We are Very 2016— We are a product of our generation and the rhetoric that has been taught to us.
In discussion of Michel Foucault we discussed the case of a young girl who had to go to the bathroom while on an airplane. Because the rule says that passengers must remain in their seats when the remain seated light is on. The little girl ended up peeing on her airplane seat. Her mother (along with other passengers) were outraged that the little girl was not permitted to use the washroom.
The full story can be read here.
The modern perspective says: The rule serves the fast majority and therefore can not be changed.
The postmodern perspective says: Anti-burocracy and there are exceptions to rules.
Is the above image the final word on whether or not a small child can use the bathroom? Why do airlines have rules? Should there be exceptions to these rules?
In consideration of the story and all the factors, it would seem that the child was unjustly held to a rule.
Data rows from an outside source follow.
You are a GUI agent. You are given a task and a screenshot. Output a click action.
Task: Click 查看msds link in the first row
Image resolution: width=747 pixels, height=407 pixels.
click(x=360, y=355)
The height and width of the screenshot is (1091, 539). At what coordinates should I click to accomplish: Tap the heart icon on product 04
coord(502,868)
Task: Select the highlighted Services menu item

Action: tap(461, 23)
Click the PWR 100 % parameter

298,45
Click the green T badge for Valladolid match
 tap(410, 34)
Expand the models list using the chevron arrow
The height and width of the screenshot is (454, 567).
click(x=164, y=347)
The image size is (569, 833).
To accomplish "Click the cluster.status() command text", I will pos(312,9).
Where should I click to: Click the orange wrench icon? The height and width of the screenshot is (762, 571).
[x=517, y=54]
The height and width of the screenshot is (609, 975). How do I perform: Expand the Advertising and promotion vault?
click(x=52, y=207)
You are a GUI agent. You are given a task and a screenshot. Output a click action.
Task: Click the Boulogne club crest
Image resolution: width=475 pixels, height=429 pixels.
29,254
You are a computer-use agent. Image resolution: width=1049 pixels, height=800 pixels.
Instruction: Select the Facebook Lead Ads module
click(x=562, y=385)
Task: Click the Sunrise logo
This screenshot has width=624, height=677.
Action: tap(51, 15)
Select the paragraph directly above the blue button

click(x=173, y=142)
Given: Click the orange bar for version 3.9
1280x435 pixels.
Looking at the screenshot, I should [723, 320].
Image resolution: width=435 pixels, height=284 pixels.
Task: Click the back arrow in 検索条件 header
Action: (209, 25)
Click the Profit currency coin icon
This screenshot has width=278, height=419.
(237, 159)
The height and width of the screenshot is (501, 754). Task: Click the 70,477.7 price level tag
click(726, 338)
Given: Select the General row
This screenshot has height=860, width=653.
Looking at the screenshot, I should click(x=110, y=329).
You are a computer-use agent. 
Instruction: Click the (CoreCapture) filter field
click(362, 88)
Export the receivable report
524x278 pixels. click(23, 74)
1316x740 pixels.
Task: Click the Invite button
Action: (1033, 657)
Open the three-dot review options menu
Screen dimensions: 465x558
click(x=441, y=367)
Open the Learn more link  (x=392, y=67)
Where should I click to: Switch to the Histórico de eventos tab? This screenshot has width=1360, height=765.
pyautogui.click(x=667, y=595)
To allow her to be above the “law” and go to the bathroom would have been inconsequential to everyone involved. Safety would not be put at risk by getting up. The only risk was a herd mentality of thinking. If the child can go to the washroom, then why can’t everyone. To say that she can bend the rule is to say that everyone can– which defeats the purpose of having the rule in the first place. But really? As humans we have the ability to put the needs of others into consideration. We are capable of seeing the value in allowing some to bend the rules while staying within them ourselves. Sometimes “fair” is not equal. Fair is ensuring everyones needs are met.
I think that rules are put in place and expected to be followed. But (as a postmodernist) I believe that rules need to be evaluated and adjusted as seen fit. There needs to be flexibility and understanding. There is no question in my mind, the flight attendant should have let the young child go to the washroom. The purpose of the rule was to ensure safety and order. Safety and order were not jeopardized by allowing her to go to the bathroom.